Elm test distributions

…in which I’ll tell you how you can make sure your property based tests are testing the interesting cases.

Recently I was discussing a TigerBeetle article on swarm testing with Jeroen Engels on the Elm Slack, and at one point, reading the paragraph:

For example, one weakness of our test above is that we chose to pop and push with equal probability. As a result, our queue is very short on average. We never exercise large queues!

He asked:

How does one detect which situations are or aren’t covered in practice by property-based tests? Like, when would you say “the distribution we have doesn’t cover this case”?

How do you indeed! You could use Fuzz.examples to visually check whether the generated values make sense to you:

-- inside Elm REPL
> import Fuzz
> Fuzz.examples 10 (Fuzz.intRange 0 10)
[4,6,3,6,9,9,9,3,3,6]
    : List Int

but did you just get unlucky and saw no 0 and 10, or do they never get generated?

To build the motivation a little bit, let’s try and see the issue from the TigerBeetle blogpost.

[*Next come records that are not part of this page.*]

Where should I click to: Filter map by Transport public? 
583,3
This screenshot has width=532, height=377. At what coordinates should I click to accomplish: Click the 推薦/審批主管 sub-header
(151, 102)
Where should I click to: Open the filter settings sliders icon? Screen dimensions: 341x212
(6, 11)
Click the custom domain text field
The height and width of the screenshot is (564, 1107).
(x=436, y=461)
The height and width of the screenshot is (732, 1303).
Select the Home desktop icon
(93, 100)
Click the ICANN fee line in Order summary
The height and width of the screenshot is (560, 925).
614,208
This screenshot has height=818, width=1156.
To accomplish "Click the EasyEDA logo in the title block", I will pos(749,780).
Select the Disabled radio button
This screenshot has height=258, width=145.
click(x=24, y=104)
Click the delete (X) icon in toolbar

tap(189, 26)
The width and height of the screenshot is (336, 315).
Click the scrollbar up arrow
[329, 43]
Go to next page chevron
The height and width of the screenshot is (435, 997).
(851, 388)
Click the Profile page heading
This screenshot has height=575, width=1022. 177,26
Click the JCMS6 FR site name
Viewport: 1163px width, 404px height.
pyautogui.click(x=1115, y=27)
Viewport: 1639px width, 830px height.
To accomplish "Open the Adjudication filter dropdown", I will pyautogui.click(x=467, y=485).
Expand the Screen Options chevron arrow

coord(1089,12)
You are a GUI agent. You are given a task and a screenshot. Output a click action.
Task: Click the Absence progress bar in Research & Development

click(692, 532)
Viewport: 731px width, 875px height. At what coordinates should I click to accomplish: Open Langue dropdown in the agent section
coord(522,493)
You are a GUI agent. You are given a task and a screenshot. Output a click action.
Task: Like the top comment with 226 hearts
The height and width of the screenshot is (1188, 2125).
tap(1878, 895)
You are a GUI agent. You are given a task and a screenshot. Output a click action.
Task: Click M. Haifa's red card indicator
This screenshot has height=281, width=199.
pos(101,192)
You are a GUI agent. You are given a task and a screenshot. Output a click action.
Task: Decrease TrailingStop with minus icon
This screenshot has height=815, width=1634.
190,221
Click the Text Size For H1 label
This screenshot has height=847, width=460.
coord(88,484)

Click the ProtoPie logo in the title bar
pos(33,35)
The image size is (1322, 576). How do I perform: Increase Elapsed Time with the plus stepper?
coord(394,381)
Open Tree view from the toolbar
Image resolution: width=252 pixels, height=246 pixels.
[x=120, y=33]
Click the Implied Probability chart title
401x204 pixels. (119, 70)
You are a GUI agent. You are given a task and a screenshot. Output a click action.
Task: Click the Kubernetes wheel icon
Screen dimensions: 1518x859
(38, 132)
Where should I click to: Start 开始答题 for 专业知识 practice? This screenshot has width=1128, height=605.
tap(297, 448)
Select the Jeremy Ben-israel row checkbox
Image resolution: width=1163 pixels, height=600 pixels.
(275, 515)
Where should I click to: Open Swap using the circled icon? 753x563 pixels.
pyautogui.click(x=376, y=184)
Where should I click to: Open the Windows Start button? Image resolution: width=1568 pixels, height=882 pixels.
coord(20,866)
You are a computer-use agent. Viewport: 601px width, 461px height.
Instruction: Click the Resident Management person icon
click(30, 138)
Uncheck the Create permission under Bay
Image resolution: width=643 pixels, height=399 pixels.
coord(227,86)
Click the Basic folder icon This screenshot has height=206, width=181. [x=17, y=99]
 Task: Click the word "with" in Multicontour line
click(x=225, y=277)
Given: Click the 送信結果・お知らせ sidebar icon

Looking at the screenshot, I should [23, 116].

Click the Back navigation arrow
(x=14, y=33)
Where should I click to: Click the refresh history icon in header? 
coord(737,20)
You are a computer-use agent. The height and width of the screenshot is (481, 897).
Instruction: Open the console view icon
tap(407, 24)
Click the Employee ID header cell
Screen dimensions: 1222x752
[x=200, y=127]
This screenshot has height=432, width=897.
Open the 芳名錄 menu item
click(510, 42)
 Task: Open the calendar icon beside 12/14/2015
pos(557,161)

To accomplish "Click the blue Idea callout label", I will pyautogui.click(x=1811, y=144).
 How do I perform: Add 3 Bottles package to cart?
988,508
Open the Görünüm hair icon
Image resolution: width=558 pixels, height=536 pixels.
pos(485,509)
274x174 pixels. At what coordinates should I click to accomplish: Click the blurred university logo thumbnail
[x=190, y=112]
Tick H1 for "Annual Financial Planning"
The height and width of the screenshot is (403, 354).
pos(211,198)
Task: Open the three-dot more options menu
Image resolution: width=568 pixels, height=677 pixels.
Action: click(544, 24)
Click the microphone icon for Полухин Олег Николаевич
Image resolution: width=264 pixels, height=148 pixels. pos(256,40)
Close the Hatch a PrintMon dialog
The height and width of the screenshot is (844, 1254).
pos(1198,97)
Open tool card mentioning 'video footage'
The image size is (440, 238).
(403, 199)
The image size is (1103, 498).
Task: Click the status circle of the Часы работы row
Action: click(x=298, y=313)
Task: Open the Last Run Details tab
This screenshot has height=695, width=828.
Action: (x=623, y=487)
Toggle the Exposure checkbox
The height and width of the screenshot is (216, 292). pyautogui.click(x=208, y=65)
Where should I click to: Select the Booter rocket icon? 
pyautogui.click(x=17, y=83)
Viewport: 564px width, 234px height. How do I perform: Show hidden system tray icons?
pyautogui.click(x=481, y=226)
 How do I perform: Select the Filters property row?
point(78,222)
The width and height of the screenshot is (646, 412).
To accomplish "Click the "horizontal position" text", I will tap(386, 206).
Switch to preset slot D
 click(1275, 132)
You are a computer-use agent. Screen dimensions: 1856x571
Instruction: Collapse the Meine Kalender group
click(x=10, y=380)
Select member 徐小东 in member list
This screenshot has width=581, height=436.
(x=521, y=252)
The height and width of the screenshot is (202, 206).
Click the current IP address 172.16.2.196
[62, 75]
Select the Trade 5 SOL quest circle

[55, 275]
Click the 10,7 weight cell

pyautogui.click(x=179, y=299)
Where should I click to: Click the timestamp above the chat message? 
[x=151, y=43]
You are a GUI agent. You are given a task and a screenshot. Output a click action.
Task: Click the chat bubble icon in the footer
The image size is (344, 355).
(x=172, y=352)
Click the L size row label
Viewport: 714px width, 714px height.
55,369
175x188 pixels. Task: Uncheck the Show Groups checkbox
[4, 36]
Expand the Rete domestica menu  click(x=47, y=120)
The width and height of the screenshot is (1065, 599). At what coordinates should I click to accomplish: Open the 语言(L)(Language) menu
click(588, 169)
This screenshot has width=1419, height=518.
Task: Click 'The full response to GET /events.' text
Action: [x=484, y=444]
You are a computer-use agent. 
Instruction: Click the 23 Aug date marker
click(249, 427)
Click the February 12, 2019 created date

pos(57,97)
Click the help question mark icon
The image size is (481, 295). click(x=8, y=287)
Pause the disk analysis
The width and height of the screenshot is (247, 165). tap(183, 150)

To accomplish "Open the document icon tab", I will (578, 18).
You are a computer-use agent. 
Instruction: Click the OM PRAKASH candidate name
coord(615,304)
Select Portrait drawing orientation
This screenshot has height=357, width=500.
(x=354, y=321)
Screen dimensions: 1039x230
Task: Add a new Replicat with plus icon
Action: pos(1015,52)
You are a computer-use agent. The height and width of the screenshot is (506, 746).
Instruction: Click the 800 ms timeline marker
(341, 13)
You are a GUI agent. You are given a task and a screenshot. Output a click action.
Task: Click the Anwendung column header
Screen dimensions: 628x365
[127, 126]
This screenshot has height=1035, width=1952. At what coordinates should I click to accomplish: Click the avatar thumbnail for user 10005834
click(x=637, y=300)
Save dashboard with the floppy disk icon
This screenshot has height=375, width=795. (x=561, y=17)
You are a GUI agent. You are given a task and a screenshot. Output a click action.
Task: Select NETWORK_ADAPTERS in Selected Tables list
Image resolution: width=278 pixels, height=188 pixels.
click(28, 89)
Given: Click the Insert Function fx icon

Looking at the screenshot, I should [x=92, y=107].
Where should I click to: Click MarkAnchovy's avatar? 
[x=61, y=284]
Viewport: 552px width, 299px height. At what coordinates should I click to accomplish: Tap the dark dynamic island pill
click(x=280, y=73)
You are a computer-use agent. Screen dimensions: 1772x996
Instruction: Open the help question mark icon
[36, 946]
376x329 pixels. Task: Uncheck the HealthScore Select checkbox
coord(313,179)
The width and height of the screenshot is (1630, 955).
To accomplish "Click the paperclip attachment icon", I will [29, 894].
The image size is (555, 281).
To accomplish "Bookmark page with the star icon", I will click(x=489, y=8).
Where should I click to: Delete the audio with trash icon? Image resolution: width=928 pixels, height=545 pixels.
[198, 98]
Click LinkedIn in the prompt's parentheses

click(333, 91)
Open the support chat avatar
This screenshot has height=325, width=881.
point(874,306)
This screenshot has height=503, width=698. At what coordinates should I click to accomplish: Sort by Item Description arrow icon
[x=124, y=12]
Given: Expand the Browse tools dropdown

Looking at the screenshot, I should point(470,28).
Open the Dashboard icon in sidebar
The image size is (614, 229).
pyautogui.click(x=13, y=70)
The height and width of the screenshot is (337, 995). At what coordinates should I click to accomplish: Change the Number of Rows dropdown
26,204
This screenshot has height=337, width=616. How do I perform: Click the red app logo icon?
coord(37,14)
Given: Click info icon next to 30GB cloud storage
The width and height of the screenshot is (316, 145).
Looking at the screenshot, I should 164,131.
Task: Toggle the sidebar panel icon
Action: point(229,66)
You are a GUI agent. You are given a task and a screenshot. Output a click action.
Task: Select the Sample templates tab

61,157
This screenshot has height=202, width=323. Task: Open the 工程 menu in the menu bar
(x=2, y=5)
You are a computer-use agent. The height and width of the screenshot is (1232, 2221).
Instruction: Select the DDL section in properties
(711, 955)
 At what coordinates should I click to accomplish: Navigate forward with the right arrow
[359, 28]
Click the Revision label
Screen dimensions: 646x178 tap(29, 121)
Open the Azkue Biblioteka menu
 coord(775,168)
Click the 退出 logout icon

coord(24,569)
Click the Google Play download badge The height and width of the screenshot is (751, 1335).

Assume we have a Queue implementation (the details don’t matter):

type Queue a
empty  : Queue a
push   : a -> Queue a -> Queue a
pop    : Queue a -> (Maybe a, Queue a)
length : Queue a -> Int

Now let’s try to test it!

type QueueOp
    = Push Int
    | Pop

queueOpFuzzer : Fuzzer QueueOp
queueOpFuzzer =
    Fuzz.oneOf
        [ Fuzz.map Push Fuzz.int
        , Fuzz.constant Pop
        ]

applyOp : QueueOp -> Queue Int -> Queue Int
applyOp op queue =
    case op of
        Push n ->
            Queue.push n queue

        Pop -> 
            Queue.pop queue
                |> Tuple.second

queueFuzzer : Fuzzer (Queue Int)
queueFuzzer =
    Fuzz.list queueOpFuzzer
        -- would generate [ Push 10, Pop, Pop, Push 5 ] etc.
        |> Fuzz.map (\ops -> List.foldl applyOp Queue.empty ops)
        -- instead generates a queue with the ops applied

The queueFuzzer makes a sort of random walk through the ops to arrive at a random Queue.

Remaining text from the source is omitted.